Extracted information

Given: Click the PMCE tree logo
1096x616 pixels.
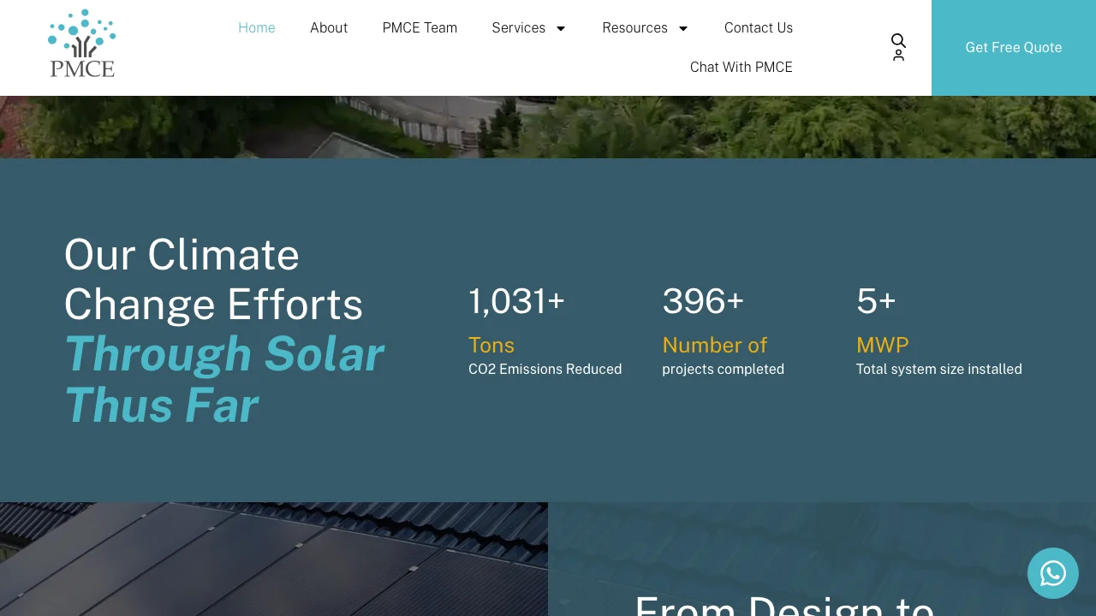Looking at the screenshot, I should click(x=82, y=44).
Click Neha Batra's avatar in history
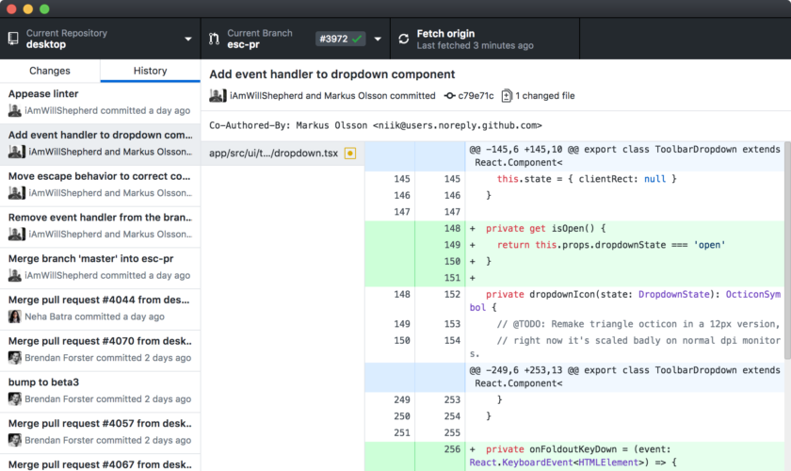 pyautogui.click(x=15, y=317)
* * *
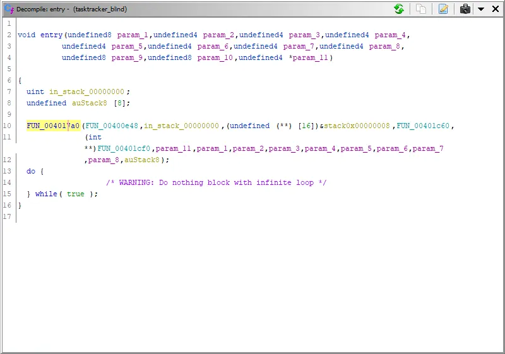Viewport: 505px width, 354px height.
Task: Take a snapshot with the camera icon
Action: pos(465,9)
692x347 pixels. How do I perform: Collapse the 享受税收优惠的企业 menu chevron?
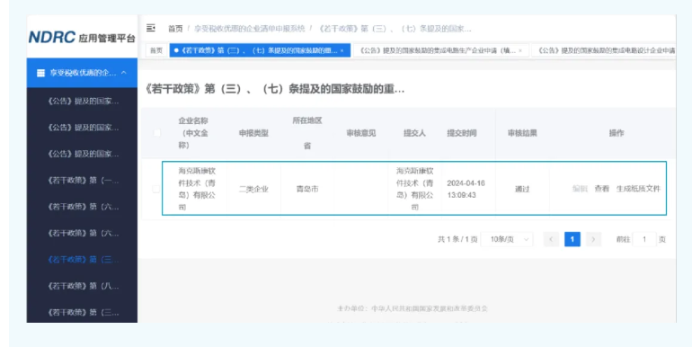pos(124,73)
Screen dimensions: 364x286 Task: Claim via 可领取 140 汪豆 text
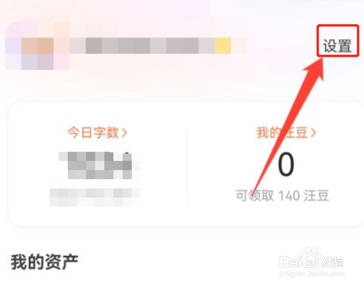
...
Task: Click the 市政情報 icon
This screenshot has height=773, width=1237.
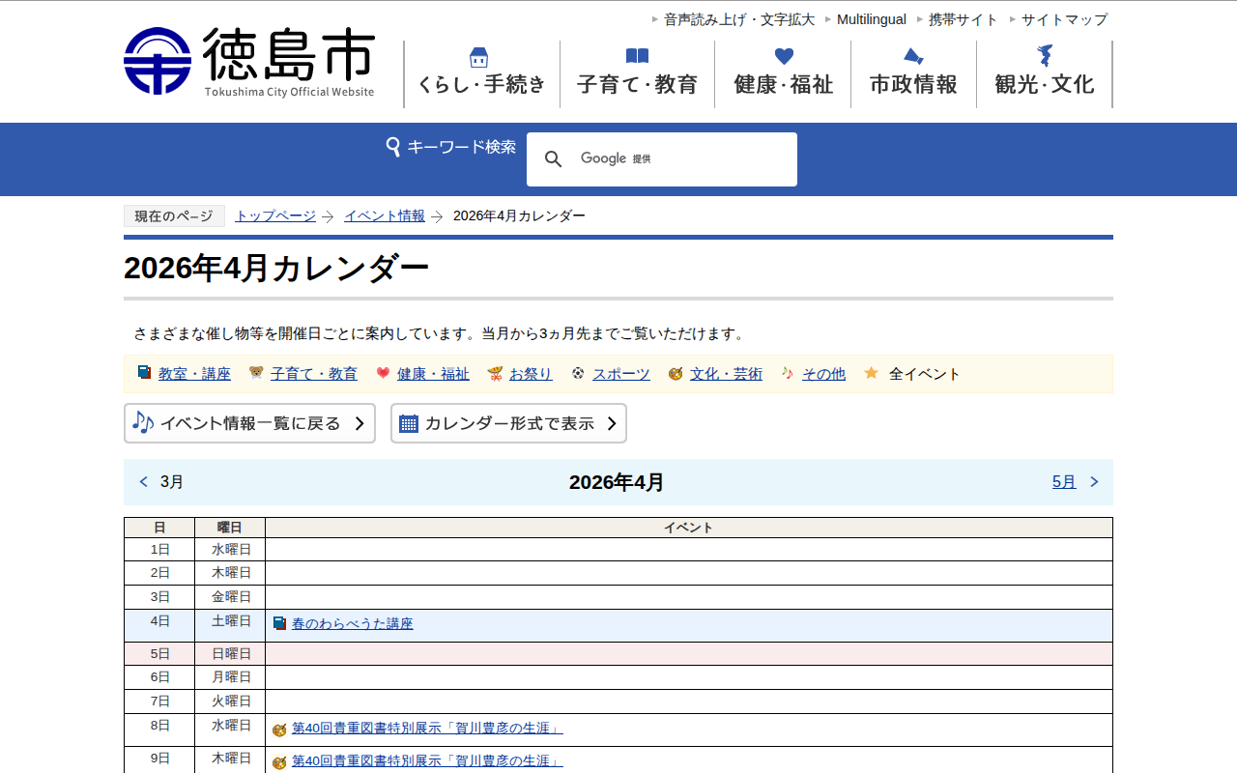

What needs to be done
Set down again, exactly, every line above from the one with "692x347 pixels. How" down to the one with "Screen dimensions: 364x286", both ends included. No pictures, and nothing else.

Your solution
692x347 pixels. How do I perform: Collapse the 享受税收优惠的企业 menu chevron?
pos(124,73)
Screen dimensions: 364x286 Task: Claim via 可领取 140 汪豆 text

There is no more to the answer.